As notícias da morte de Bin Laden, do filho e dos netos de Kadhafi, os festejos duns e a apatia doutros, tornaram este dia negro, tão negro como os negros anos da minha infância no fascismo. Por Aldina Duarte

O fascismo roubou-me a primeira infância. Um dano irrecuperável que dificilmente se perdoa. A tristeza e a pobreza, vizinhas da miséria, inveteradas nos olhos pretos ou castanhos, sempre cansados e tristes, das mães, dos pais, das crianças, dos jovens e dos velhos, tudo era escuro, baço e ressequido, fosse qual fosse o mês do ano. Só nos olhos dos velhos havia o falso fulgor de quem alcançou um pouco de paz, sabendo que a morte se tornava mais próxima do que a vida. A maior parte acreditava que aos olhos de Deus eramos todos iguais, por isso, estar mais próximo da morte significava estar mais perto da dignidade que a vida lhes recusara. Olhos azuis ou verdes nunca os vi no meu bairro.

Refeições da família à mesa não me lembro, porque não havia comida para compor um prato quanto mais uma mesa; não me lembro de fazer anos [festejar o aniversário], nem ninguém da minha família, vizinhos ou colegas da escola primária, durante os meus primeiros sete anos; não havia banheira na casa dos pobres (bairros sociais), para não falar das barracas, onde nem uma sanita ou um lavatório havia; fruteira e mar, por exemplo, eram palavras abstractas; aos seis anos, eu tinha a chave de casa, tinha aulas e não tinha com quem ficar durante as tardes livres até à hora do jantar, quando a minha mãe voltava do trabalho.

§ **TAREFAS**
a) Transcreve do texto sobre a infância no fascismo o trecho que abre com as palavras "O fascismo roubou-me" e fecha com "no meu bairro.", trocando "velhos" por "idosos".
b) Responde com base no texto sobre a infância no fascismo:
(i) Que idade tinha quem escreve quando já tinha a chave de casa?
(ii) De que cores eram os olhos que nunca viu no bairro?
(iii) Que duas palavras são dadas como exemplo de palavras abstratas?
c) Resume em duas frases o texto sobre a infância no fascismo.

(Registos de texto e de indicação de elementos)
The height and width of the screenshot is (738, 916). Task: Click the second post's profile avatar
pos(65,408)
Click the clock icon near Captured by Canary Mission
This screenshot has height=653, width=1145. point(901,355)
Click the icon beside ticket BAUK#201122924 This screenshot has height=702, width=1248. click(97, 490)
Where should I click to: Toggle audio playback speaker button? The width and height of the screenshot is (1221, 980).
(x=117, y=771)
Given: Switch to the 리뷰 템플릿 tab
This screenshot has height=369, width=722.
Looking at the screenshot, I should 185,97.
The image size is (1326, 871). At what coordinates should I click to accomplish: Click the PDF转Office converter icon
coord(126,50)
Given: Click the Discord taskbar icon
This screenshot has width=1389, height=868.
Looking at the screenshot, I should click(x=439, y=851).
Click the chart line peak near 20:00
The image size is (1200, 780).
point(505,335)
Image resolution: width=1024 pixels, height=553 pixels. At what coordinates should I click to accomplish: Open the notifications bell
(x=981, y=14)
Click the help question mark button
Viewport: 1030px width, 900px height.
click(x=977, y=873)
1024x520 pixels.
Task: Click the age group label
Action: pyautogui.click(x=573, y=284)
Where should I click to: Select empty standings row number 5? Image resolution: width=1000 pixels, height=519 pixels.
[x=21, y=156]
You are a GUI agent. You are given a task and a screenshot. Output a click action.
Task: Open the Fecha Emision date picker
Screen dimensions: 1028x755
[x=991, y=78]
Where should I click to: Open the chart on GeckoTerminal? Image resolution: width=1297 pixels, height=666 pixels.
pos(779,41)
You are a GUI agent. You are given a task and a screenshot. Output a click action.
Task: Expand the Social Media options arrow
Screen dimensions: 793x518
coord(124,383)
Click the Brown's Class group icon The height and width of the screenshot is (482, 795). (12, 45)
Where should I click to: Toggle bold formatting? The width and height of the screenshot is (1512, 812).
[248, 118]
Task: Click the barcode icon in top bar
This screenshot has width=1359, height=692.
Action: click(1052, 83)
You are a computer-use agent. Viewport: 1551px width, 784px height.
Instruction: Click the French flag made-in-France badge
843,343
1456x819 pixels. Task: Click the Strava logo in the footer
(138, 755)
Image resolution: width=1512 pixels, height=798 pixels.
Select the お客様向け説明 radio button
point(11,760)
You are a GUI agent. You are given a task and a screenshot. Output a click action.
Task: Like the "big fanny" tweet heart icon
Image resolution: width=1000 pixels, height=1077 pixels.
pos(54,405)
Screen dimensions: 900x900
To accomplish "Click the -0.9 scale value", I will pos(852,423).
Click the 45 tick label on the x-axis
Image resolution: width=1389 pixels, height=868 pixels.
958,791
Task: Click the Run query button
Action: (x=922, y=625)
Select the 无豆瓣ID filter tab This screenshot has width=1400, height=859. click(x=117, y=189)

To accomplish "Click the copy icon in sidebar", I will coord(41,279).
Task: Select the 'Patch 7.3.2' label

§ **SOLUÇÕES POR ORDEM**
a)
O fascismo roubou-me a primeira infância. Um dano irrecuperável que dificilmente se perdoa. A tristeza e a pobreza, vizinhas da miséria, inveteradas nos olhos pretos ou castanhos, sempre cansados e tristes, das mães, dos pais, das crianças, dos jovens e dos idosos, tudo era escuro, baço e ressequido, fosse qual fosse o mês do ano. Só nos olhos dos idosos havia o falso fulgor de quem alcançou um pouco de paz, sabendo que a morte se tornava mais próxima do que a vida. A maior parte acreditava que aos olhos de Deus eramos todos iguais, por isso, estar mais próximo da morte significava estar mais perto da dignidade que a vida lhes recusara. Olhos azuis ou verdes nunca os vi no meu bairro.

b)
(i) Seis anos.
(ii) Azuis ou verdes.
(iii) Fruteira e mar.

c) O fascismo roubou a primeira infância a quem escreve, uma infância marcada pela tristeza e pela pobreza, vizinhas da miséria. Não havia comida para refeições à mesa nem aniversários festejados, e aos seis anos tinha a chave de casa e não tinha com quem ficar à tarde até a mãe voltar do trabalho.